» SUPPLIED RECORDS
========
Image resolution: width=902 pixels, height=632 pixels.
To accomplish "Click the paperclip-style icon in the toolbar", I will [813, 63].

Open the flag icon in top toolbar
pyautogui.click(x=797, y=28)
========
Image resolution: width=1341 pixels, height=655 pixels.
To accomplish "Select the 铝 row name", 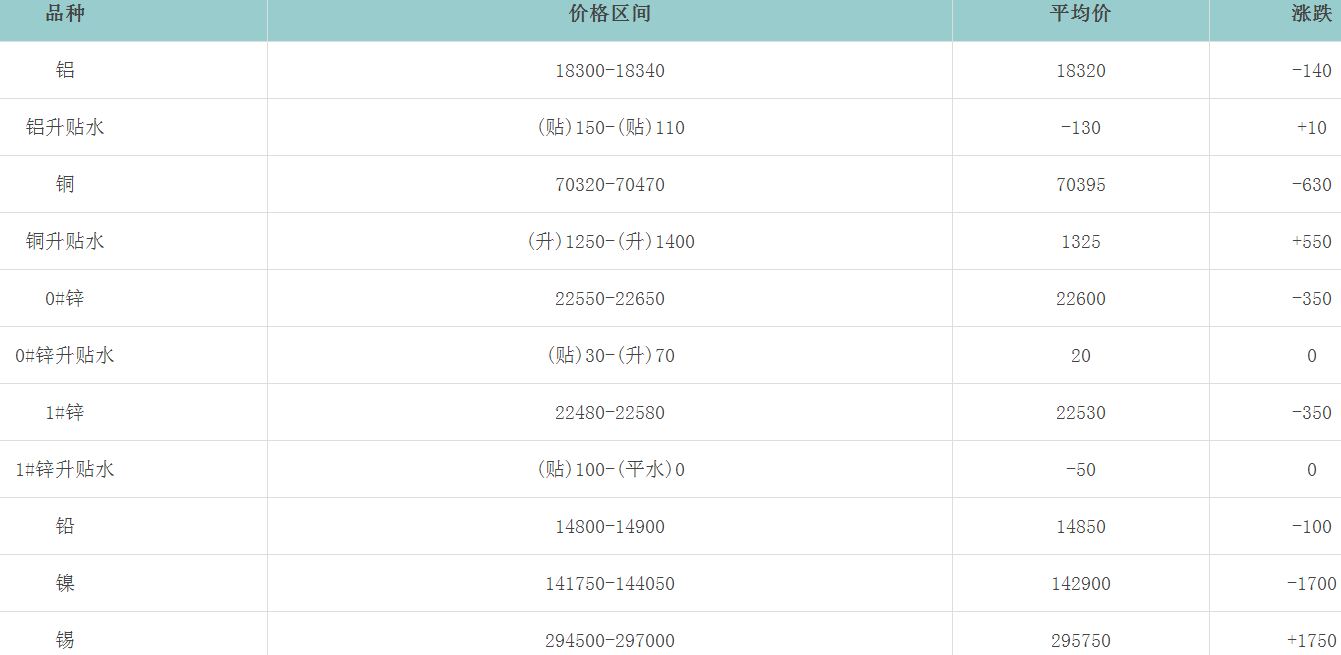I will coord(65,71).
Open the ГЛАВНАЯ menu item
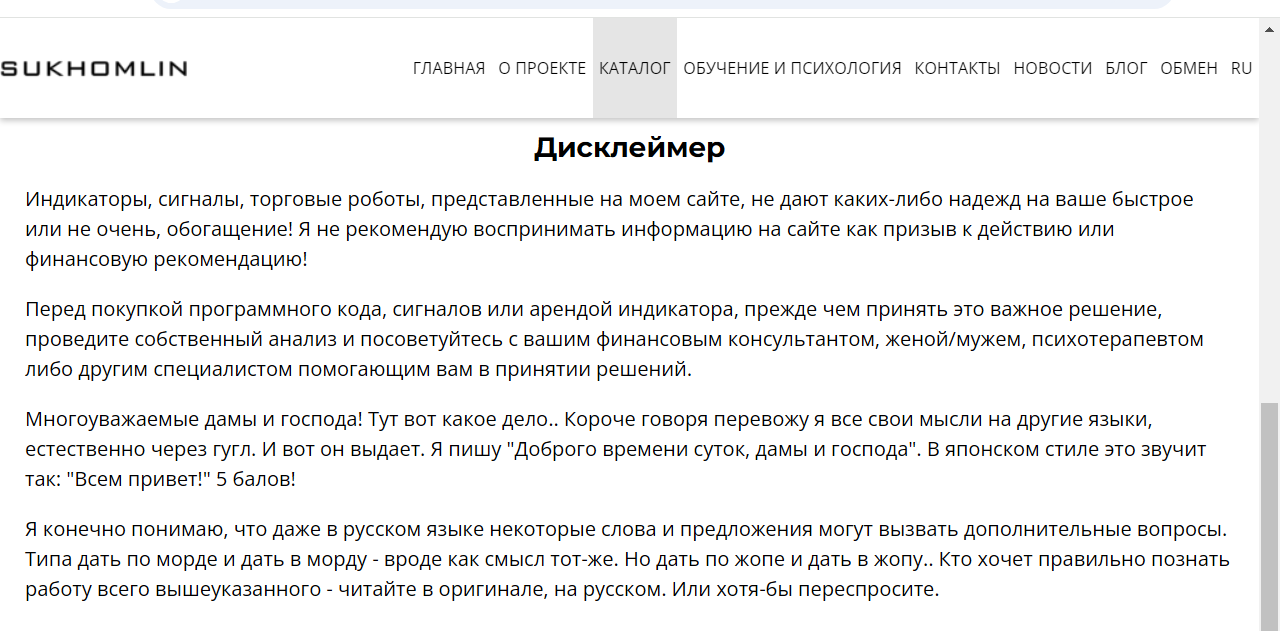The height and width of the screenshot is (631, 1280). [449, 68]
========
» WORK REQUIRED
Report the number of lines of the listing above that hold the string "pixels", with no other text.

» THE ANSWER
2